The comparison happens for every row of the table. It produces an array of TRUE/FALSE values.
- The row number is divided by the TRUE/FALSE. In Excel division by FALSE is the same as division by zero. Needless to say, this would result in an error.
At this point:
- We have a total of 20 rows of expenses in the table.
- The formula would first generate the numbers from 1–20 to represent them.
- Then it will perform 20 tests of the values in the Category column. If the value in the cells is the one we have chosen on sheet Extract Cat Only, the result will be TRUE. Otherwise, the evaluation will be FALSE. 20 boolean outcomes will be available.
- Dividing the numbers from the 2nd point with the booleans from the 3rd will return:
- The row number generated in (2) — as division by TRUE is like dividing by 1;
- Or DIV/0 error because division by FALSE is attempted.
- A total of 20 number or error figures will be produced and they will be an array used by the =AGGREGATE() function.
Confusing? See it in action!
Open the section below to see what values are generated for each row if the Groceries category is selected.Click to see how it all unfolds
| Date|| Category|| Subcategory|| Amount|| Row # of the cell in Date|| Row # of the Category column header|| Position array = -|| Category is the one chosen|| Result array = /|
The =AGGREGATE() handles the errors
The =AGGREGATE() now has everything needed to do its magic. It has been instructed to:
- Take the newly constructed array of numbers and errors;
- Ignore the #DIV/0 because there is no useful information (matching the desired category) available on the respective row in the Expenses table.

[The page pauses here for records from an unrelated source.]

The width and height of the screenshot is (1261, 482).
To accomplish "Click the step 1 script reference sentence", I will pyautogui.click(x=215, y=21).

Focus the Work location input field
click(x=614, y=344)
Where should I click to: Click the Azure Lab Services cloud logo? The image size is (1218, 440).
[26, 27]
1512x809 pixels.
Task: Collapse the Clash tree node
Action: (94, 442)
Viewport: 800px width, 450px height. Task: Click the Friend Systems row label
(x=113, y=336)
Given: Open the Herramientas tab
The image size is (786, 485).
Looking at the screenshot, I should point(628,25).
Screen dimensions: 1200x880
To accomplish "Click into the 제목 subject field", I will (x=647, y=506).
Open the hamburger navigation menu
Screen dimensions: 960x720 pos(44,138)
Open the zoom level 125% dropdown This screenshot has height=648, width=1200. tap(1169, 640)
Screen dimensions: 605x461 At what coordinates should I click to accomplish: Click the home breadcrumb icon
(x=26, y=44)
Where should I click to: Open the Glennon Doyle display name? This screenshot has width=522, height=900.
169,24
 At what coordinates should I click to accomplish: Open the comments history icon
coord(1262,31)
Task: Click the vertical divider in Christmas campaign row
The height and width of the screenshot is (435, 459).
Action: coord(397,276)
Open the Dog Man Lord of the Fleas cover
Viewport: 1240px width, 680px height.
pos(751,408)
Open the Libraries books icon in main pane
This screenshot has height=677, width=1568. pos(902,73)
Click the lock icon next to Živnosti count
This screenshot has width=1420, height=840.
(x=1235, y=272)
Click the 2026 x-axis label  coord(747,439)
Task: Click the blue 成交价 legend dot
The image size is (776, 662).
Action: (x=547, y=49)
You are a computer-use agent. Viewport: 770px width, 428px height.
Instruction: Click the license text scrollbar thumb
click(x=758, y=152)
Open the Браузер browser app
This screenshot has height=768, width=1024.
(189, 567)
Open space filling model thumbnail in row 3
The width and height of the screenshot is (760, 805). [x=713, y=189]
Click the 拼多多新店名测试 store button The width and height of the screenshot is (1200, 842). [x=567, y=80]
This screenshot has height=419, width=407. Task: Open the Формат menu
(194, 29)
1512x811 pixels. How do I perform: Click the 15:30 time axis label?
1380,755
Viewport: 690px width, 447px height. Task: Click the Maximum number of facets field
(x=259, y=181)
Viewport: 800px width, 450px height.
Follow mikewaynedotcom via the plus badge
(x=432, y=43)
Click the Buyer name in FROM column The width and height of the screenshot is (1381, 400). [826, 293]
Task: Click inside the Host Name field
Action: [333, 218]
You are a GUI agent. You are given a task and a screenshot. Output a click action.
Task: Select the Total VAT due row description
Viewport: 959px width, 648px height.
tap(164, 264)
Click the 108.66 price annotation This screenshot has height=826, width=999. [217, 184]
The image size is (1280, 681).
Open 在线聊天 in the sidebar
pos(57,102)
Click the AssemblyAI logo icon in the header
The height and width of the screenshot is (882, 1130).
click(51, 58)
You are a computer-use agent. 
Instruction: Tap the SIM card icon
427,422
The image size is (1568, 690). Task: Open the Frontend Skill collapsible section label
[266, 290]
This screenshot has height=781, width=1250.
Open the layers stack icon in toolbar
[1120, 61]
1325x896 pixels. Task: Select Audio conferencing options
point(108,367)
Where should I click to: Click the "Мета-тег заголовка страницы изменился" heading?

- Then look through the leftover number values and find the smallest n‑th among them. If n=1 then this would be the lowest numerical — the very first row from the Expenses table that has our category of choice. N=2 would be the second and so on.
Combining with the =INDEX() function
Knowing which row from the Expenses table we need means that the =INDEX() function can be used to get its value. In the INDEX/MATCH post, there is detail how this happens.
When we are looking for the Groceries category the first row of data that will be fetched will be the first one from the Expenses table. However, switching to the Car category means that the first row for which the =AGGREGATE() will pass value to the =INDEX() function is the 7th.
Adding a second criteria
On sheet Extract Cat & Subcat we take it all one step further by introducing second condition — the subcategory of the spendings. The formula remains the same with one small change:
When testing every line of the Expenses table for the appropriate category (resulting in TRUE/FALSE) we multiply the result by another boolean test — this time for the subcategory of choice. If any test fails and produces FALSE as a result, the multiplication will return FALSE overall. This will cause the =AGGREGATE() function to drop the row as demonstrated above.
Why not use another solution? Pivots? Power Query? Plain filters?
Solving the task as described has one advantage — it employs the real-time calculations made by Excel.
- Pivots need to be refreshed to get the new data entered.
- Power Query calls for refresh due to the same reason.
- Filters will visualize the result at least equally fast but then the data won’t be so well prepared for further manipulation.
However, using =AGGREGATE() is only one way to extract the rows needed and it is not necessarily always the best. For once, it is taxing on the CPU and once your database grows, this might be a problem. Furthermore, building it would take more time and it will be wasted if your project is not intended for an extended period of use. Also, if you happen to enjoy pivot slicers, your visual preferences might not be satisfied.